**DATA UNDER STUDY**

_ _ _ _

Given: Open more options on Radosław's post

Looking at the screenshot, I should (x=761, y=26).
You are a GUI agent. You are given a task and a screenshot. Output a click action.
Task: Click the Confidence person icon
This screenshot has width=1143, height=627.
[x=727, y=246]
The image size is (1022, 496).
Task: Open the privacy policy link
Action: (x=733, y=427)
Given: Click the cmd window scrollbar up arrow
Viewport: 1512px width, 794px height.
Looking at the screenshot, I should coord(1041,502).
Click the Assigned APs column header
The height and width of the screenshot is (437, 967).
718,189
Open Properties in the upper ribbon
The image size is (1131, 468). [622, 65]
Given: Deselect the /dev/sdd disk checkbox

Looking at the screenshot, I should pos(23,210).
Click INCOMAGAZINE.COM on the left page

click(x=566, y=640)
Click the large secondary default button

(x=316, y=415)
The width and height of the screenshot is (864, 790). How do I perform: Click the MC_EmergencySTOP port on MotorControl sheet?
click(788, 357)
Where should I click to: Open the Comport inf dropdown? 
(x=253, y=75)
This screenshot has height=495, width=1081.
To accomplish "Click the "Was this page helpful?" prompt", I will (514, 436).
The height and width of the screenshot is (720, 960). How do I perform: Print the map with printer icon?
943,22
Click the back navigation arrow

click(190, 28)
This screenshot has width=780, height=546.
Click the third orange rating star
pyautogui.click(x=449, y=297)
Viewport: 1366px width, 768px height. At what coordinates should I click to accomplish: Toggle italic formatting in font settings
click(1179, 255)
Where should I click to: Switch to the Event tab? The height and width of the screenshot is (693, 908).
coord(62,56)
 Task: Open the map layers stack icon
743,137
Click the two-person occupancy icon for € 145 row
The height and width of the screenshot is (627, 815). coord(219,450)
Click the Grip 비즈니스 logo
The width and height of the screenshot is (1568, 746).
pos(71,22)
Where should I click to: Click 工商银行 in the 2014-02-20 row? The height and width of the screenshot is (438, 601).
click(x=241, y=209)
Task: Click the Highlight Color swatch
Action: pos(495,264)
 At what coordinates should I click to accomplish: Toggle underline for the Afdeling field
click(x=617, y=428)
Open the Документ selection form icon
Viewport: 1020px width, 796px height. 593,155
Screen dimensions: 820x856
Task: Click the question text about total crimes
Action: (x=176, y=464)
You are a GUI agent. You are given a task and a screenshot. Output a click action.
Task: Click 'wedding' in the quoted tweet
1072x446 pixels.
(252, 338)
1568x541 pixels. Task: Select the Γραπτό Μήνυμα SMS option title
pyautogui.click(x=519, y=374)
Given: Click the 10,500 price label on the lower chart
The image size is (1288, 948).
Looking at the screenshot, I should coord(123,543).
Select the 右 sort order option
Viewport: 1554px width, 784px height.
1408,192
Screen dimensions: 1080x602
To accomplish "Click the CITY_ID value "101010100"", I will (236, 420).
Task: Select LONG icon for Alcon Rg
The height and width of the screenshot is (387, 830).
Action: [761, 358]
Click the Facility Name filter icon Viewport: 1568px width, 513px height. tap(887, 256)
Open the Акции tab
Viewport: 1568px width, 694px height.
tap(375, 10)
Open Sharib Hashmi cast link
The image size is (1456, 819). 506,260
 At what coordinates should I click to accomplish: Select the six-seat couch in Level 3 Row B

_ _ _ _

Look through the records and copy down every line that holds "will".

To accomplish "Click the "Was this page helpful?" prompt", I will (514, 436).
To accomplish "Click the CITY_ID value "101010100"", I will (236, 420).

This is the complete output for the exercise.